El PSOE presiona a UP a facilitar su apoyo tras el acuerdo con el PR+

Los representantes del PR+ y PSOE, Raquel Recio y Francisco Ocón. / Justo Rodriguez

Ocón mantiene como línea roja un gobierno regional monocolor y censura el cambio de criterio de la coalición que encabeza Raquel Romero

Teri Sáenz
TERI SÁENZLogroño

PSOE y PR+ han ratificado el acuerdo entre ambas formaciones para facilitar el gobierno municipal allá donde la suma facilite la Alcaldía y que se materializará por lo tanto en Logroño, Haro, Nájera, Villamediana, Navarrete, Cenicero, Torrecilla sobre Alesanco, Tricio, San Román y Gimileo (en estos tres últimos casos, con la vara de mando para los regionalistas).
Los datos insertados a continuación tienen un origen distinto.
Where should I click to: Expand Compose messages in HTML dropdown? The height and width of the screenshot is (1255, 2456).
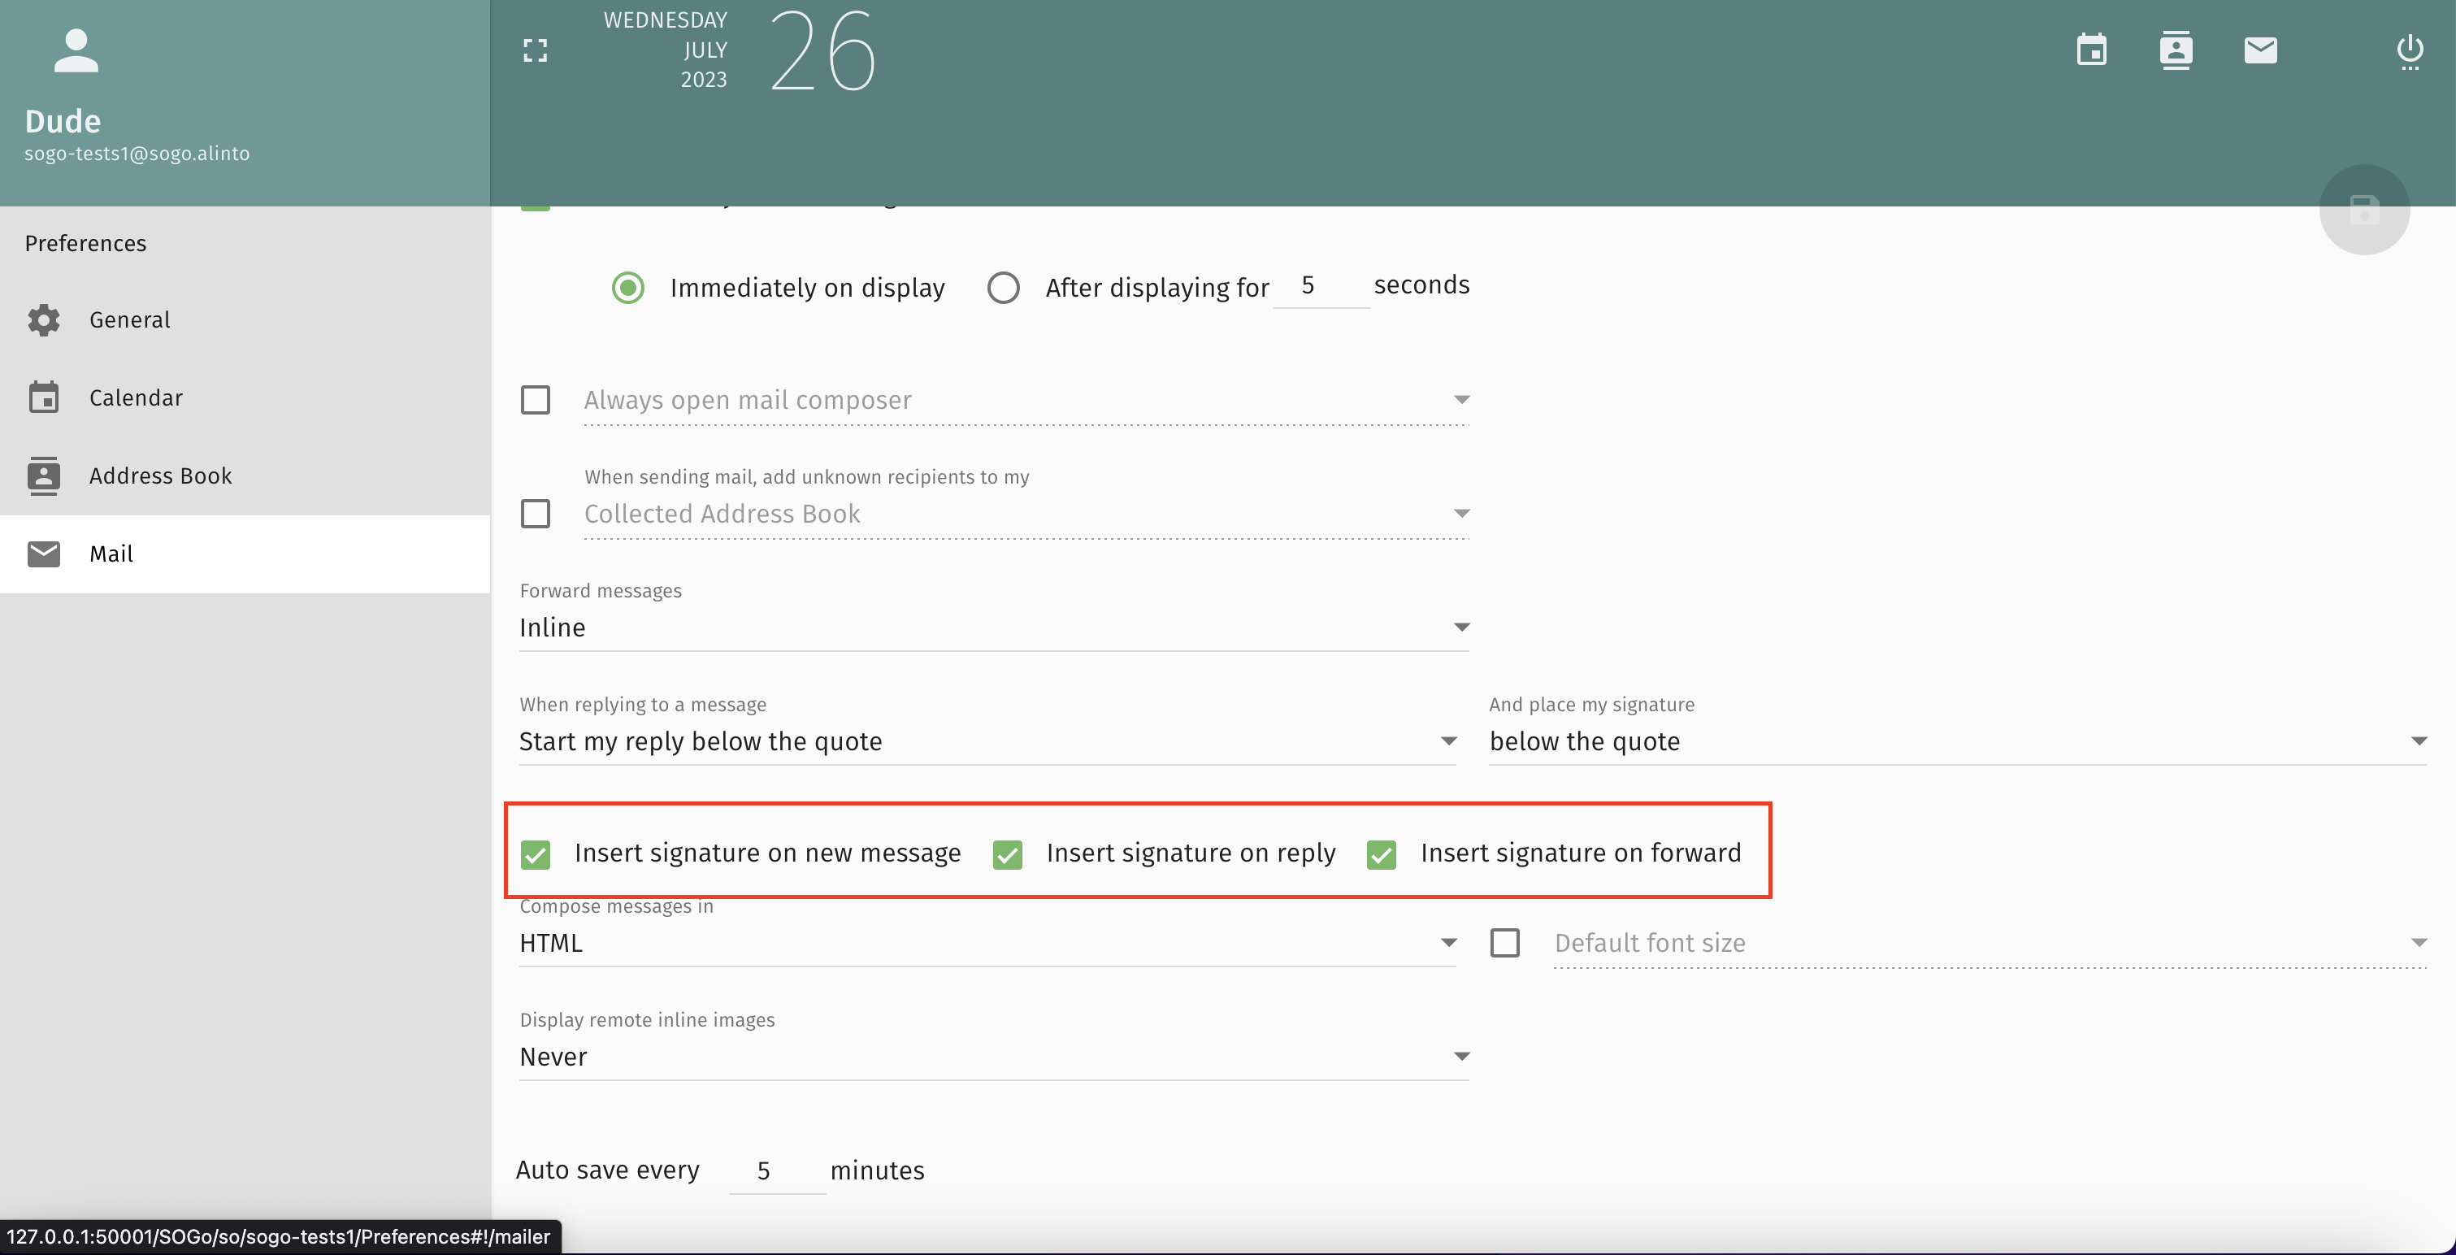[987, 943]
Como han especificado el secretario general de los socialistas, Francisco Ocón, y la secretaria de Organización del PR+, Raquel Recio, el pacto contempla la incorporación en los gobiernos municipales de los ediles regionalistas, aunque todavía no se han concretado qué concejalías ocuparán. Una circunstancia que también afecta al presidente de la formación, Rubén Antoñanzas, que entrará así en su condición de concejal electo en el ejecutivo de la capital que llegue a conformar Pablo Hermoso de Mendoza a falta de la decisión final que adopte Unidas Podemos.
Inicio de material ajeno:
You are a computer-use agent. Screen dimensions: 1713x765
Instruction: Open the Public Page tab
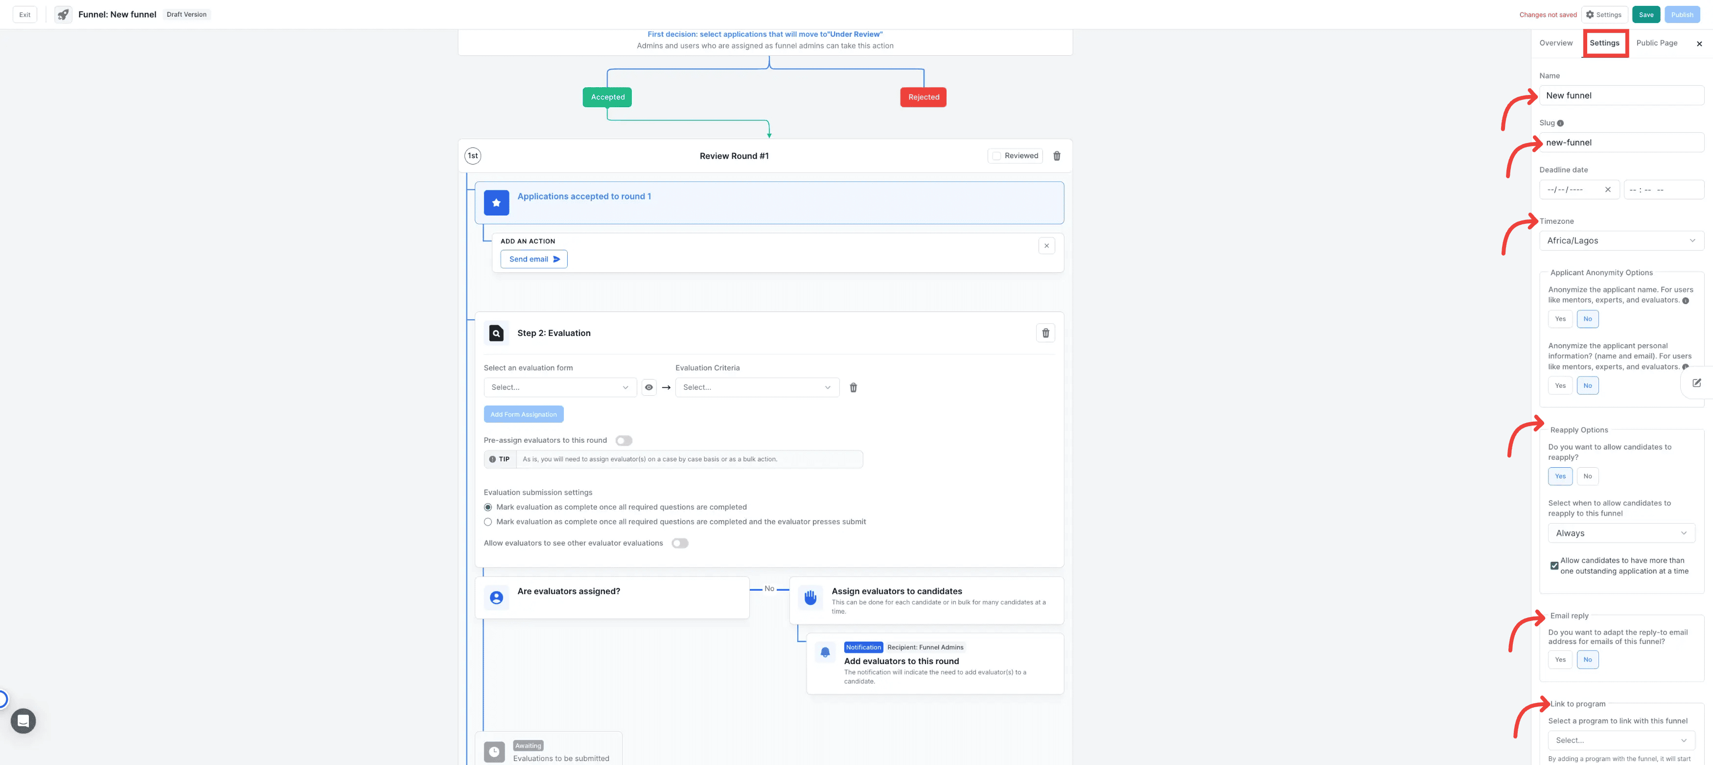click(x=1656, y=43)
Ocón se mostró en este sentido abierto a que también José Manuel Zúñiga y Amaya Castro participen en ese equipo, pero no así en el virtual gabinete de la comunidad autónoma con Concha Andreu como presidenta. «Nuestra posición desde el inicio ha sido un gobierno monocolor con acuerdos programáticos y de estabilidad», ha subrayado Ocón para mostrar su sorpresa por el cambio de criterio en Unidas Podemos, que inicialmente ofreció su apoyo incondicional al PSOE para materializar el cambio en el Palacete y ahora exige ostentar alguna Consejería. «Ellos tienen que explicar por qué se cambiaron los integrantes de su comisión negociadora y el lunes se dijo una cosa para afirmar otra a los pocos días», ha dicho para, a preguntas de la prensa, sospechar que el giro obedece a una estrategia nacional de la coalición. «Quien vino -Kiko Garrido más dos representantes del partido de Madrid- no estaba pensando en los intereses de La Rioja», ha afirmado para subrayar a renglón seguido su disposición a que Unidas Podemos entre en la Mesa del Parlamento de La Rioja pese a haber obtenido sólo dos escaños.

Aunque no ha cerrado completamente la puerta a Cs, el dirigente socialista ha reconocido difícil la opción de coligarse con el partido naranja a nivel autonómico. No así en ayuntamientos como Lardero, donde el partido es decisivo «y nos gustaría llegar a un acuerdo».